1. A printing system adapted to be able to selectively supply sheets of a job having undergone print processing by a printing apparatus to a plurality of sheet processing apparatuses, comprising:

a display controller adapted to cause a display unit to display a device configuration window, the device configuration window associating information representing a configuration of the printing system with information indicating presence of a job being processed by the printing system; and

a controller adapted to enable an operator to select a job requiring specific processing by using the device configuration window.

2. The system according to claim 1, wherein the device configuration window associates the information representing the configuration with information indicating locations of sheets of the job being processed by the printing system.

3. The system according to claim 1, wherein the device configuration window associates graphical images representing the configuration with soft keys for selecting the job.

4. The system according to claim 3, wherein the soft keys are displayed to be able to distinguish from other soft keys to select other jobs displayed by the device configuration window.

5. The system according to claim 1, wherein the controller enables an operator by using user interface to input an instruction for requiring the specific processing before selecting the job by using the device configuration window.

6. The system according to claim 1, wherein the specific processing includes processing to perform check print for the job.

7. The system according to claim 1, wherein the specific processing includes processing to suspend the job.

8. The system according to claim 1, wherein the specific processing includes processing to display detailed information of the job.

9. The system according to claim 1, wherein the specific processing includes processing to stop the job.

10. The system according to claim 1, wherein the display controller displays the device configuration window that associates the configuration of the printing system with information on a job in process by the printing system, as a first display to select a job that has not been completely processed in the printing system, displays a list window of jobs that have not been completely processed, as a second display to select a job that has not been completely processed in the printing system, and allows designating a selection candidate job via one of the device configuration window and the list window.

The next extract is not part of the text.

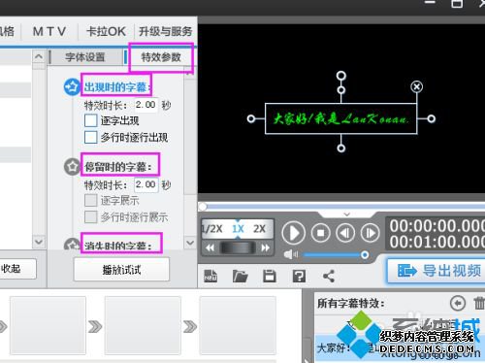Click up arrow of the left list scrollbar
Viewport: 485px width, 363px height.
point(39,57)
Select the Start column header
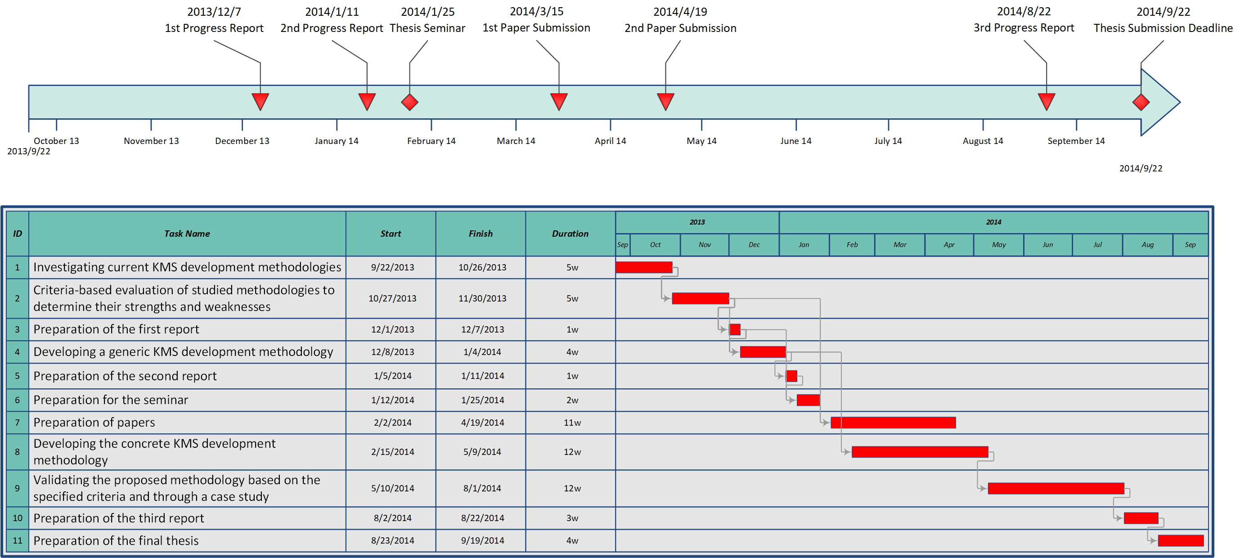The height and width of the screenshot is (558, 1240). pyautogui.click(x=390, y=234)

11. A method of controlling a printing system adapted to be able to selectively supply sheets of a job having undergone print processing by a printing apparatus to a plurality of sheet processing apparatuses, the method comprising:

causing a display unit to display a device configuration window, the device configuration window associating information representing a configuration of the printing system with information indicating presence of a job being processed by the printing system; and

enabling an operator to select a job requiring specific processing by using the device configuration window.

12. A program, which has been recorded on a computer-readable recording medium, for causing a computer to execute a printing system control method defined in claim 11.

13. A computer-readable recording medium, which has recorded a program for causing a computer to execute a printing system control method defined in claim 11.